Namibia, the country nestled between two deserts, where only a handful of people speak a bag full of languages, even one close to English, where we drink more than the british and irish combined and do not frown on our fellow countrymen when they eat donkey, frog or dog.

You know you are in Namibia when one of the foremost thinkers in the land utters these few words: “We will avoid a full-blown recession, even though we are in a recession.” No, Tjekero Tweya didn’t say this on a drunken Saturday night on his illegally fenced-off farm, as he held court at the fire while the workers drank in his every word. The then deputy minister of finance uttered this total pot of dung in that bastion of imprudence – the Parliament of the Republic of Namibia.
in the Land of the brave, property prices have reached such disturbing levels you would need an outhouse full of Hendrikies and Sams to afford an afdak with a walless toilet at the arse end of Oshitenda.
Yes, the game is rigged in favour of the salaried fat cats at municipalities, their property developer friends, lawyers and banks. Seven hundred good ones, the price of a two-bedroom house in Goreangab, will buy you only a pit latrine in Omusati. How messed up is that?
That’s the reason you find 30-year- old jitas driving around in Golf GTis and bmWs but still sleeping on the same bed his mother bought him when he was 12. Yes, he is still living with his mother in her two-bedroom NHE house with his seven siblings.

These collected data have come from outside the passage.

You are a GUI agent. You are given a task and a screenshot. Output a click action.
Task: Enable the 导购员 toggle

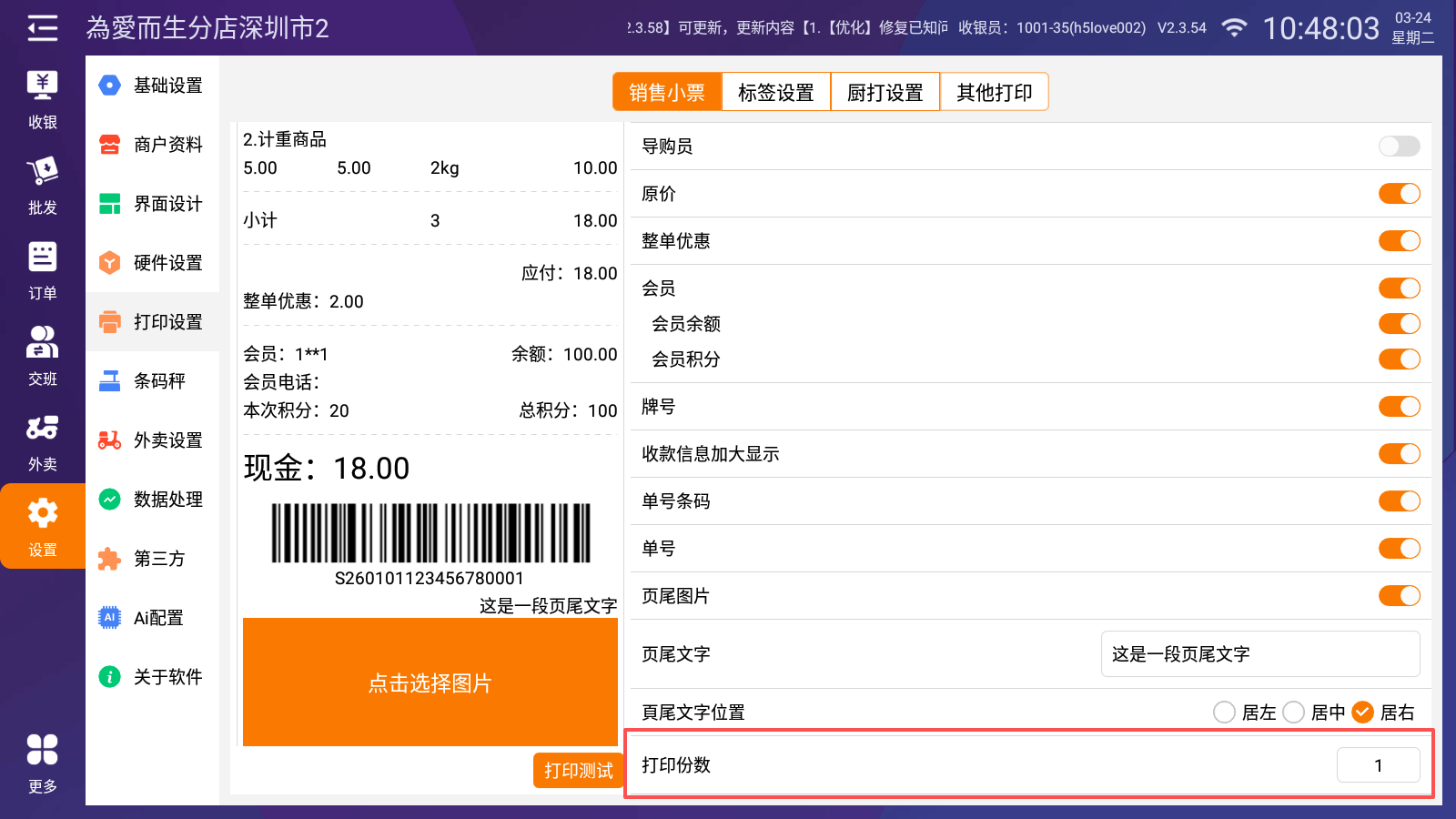(x=1399, y=147)
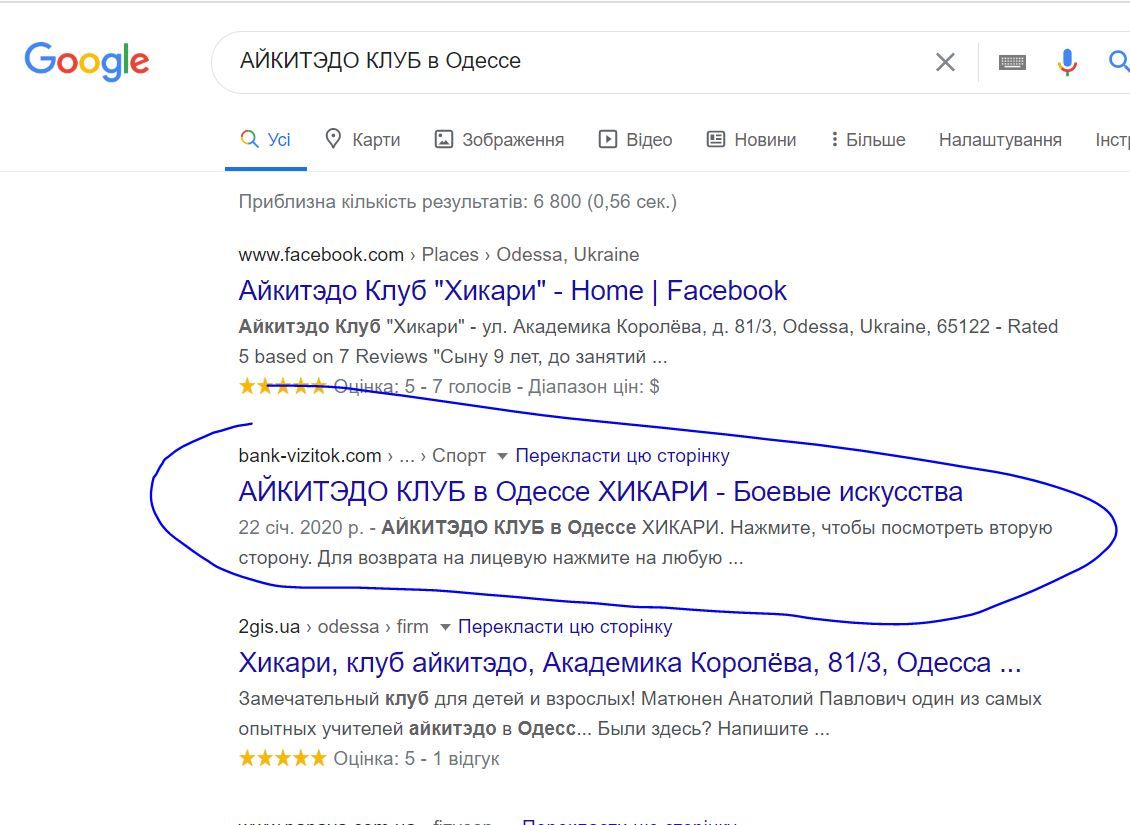This screenshot has height=825, width=1130.
Task: Start voice search with microphone icon
Action: tap(1067, 62)
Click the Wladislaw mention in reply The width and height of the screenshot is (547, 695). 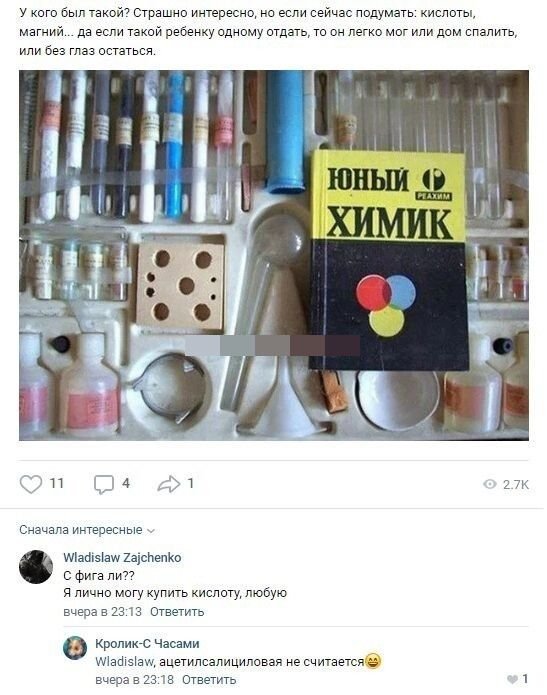point(124,662)
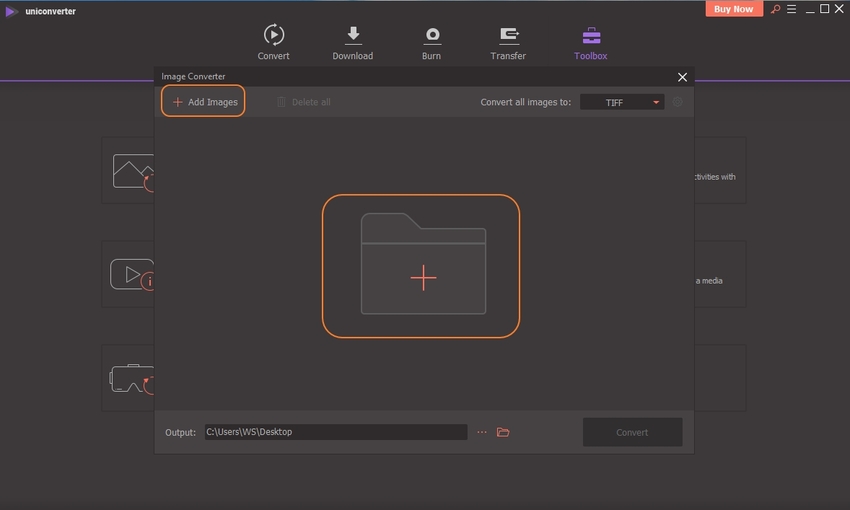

Even midlevel professionals cannot afford a flat in Dolam.
Where in the world would you be allowed to withdraw N$200 000 in cash and vanish on the day you are receiving a 20 year sentence for killing your wife? i always thought a withdrawal of N$40 000 would raise red flags for those guys at the financial uninteligence centre.
but common sense is just one of those very uncommon things here. How do you explain not being able to make music and still be nominated for an array of music awards?
if you thought our singers couldn’t sing wait until you hear our radio presenters. Only in Namibia would you be unable to talk or have a conversation but still be a well known radio personality.
‘impossible is nothing’ for adidas fans but inability is no disability for Namibians. Not being able to drive and transport people as a profession? How do you score a taxi driver job in Windhoek? You have to have failed Grade 10 so badly not even Namcol would be able to take you; you are in possession of a drivers license either forged or bought; you are incapable of driving a car and you shouldn’t be able to know the difference between Rank 27 and
malaka draai. So, you get this now?
No, i don’t think you do. How do you explain police officers not being able to read and write but still having, as part of their duties, written sworn statements at a charge office?
it must be the only country in the world where unionists side with employers.
Where will you find a stadium filled to the brim (at N$50 a ticket) to see a prophet fake her death and resurrection and none of the revellers asks why they would have to pay money, for the privilege of seeing the end of the world. Why is it that none of the church elders wavered in their beliefs this time around? Or was the lure of profit too huge?
So, those dumb assess making such a big effort of going onto Facebook to tell the world how bad we are, you have nothing on us. We know it all. after all, we live here. Whatever your agenda is, i suggest you write it on a broken bottle and slip it up your anus.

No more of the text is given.